Et sans plus attendre, elle s’éloigne, juste le temps de préparer une poche pour réhydrater la jeune femme. L’installant sur un pied, elle enfile une paire de gants et prépare l’aiguille pour une voie veineuse. Posant un garrot, elle désinfecte soigneusement le poignet de la jeune femme, préférant cette option au pli du coude qui peut parfois créer une dérivation. “Ne bouge pas” murmure-t-elle en cherchant une veine, qu’elle ne tarde pas à trouver, avant d’apposer de quoi empêcher l’aiguille de bouger. Revenant à sa voûte plantaire, elle se dit que la militaire va déguster un peu vis-à-vis des soins mais il ne semble rien avoir de plus grave que des coupures et de la peau à vif.
Hokulani choisit ce moment précis pour entrer dans la pièce et après avoir marqué un temps d’arrêt, reprend bien vite son masque de professionnalisme.

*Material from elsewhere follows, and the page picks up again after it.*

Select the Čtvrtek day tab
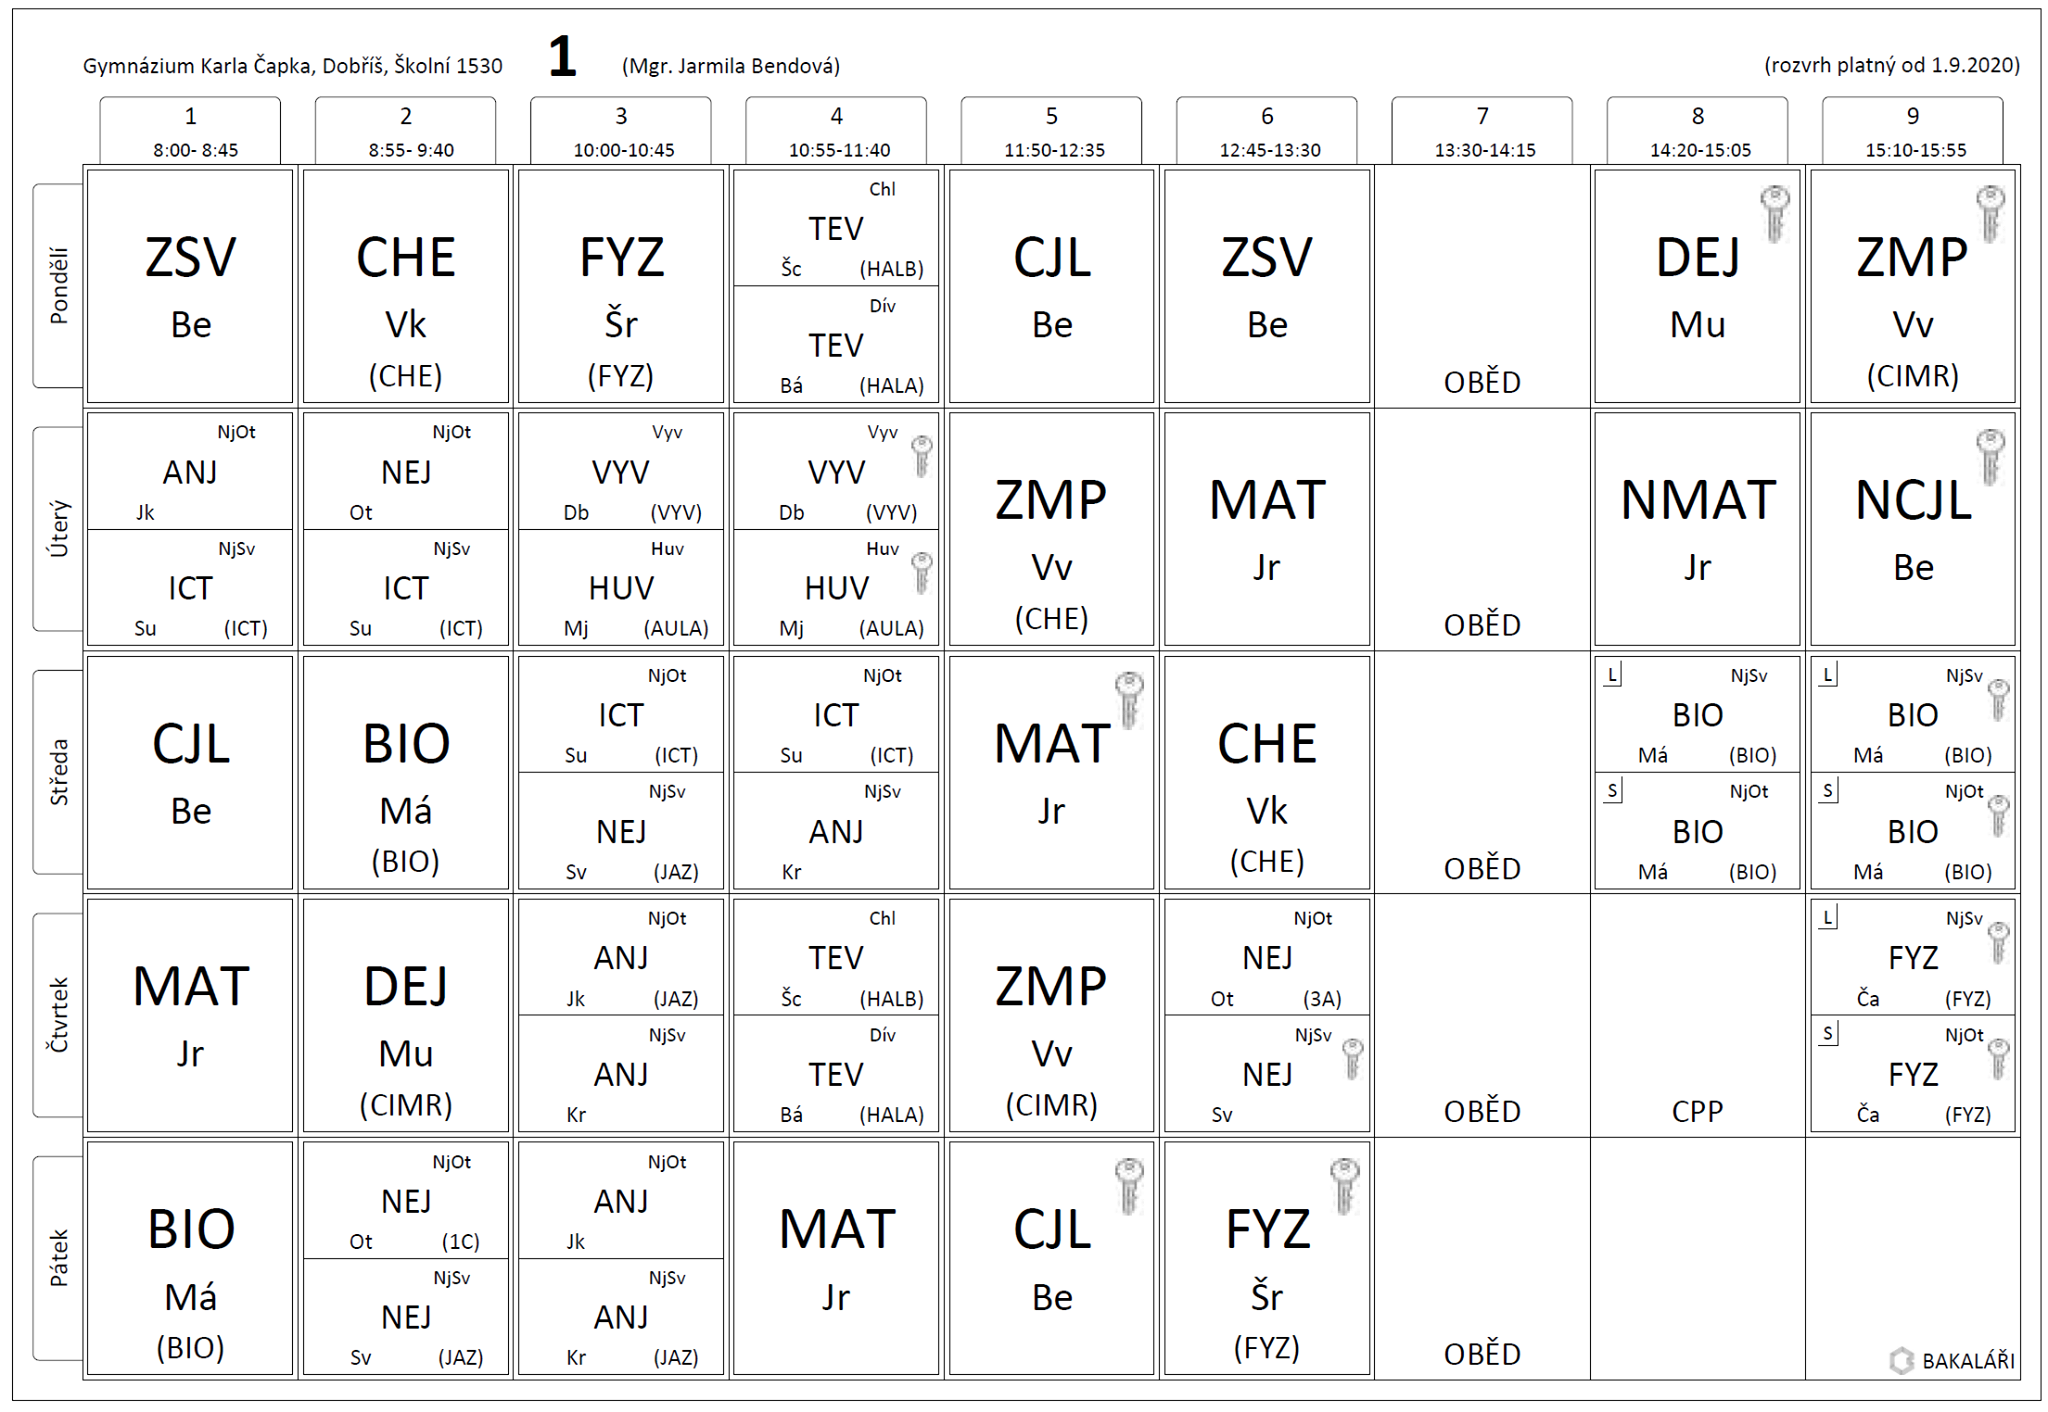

Un simple acquiescement signifie à Maeve que Lucy l’a informé sur les circonstances du retour de la jeune femme et des possibles sévices subies là-bas. L’inconscience l’a peut-être préservé des souvenirs d’un éventuel abus, mais il leur faut être certaines. Au-delà même du traumatisme psychologique qui pourrait en découler, la chirurgienne pense d’abord aux possibles maladies et grossesse. Sarah a beau avoir vécu longtemps à l’extérieur, favorisant l’absence de ses menstruations, les derniers mois ici, nourrie, lui ont permis de reprendre un cycle un tant soit peu normal. Reste pourtant encore à la prévenir et tenter d’obtenir son accord pour un examen plus poussé.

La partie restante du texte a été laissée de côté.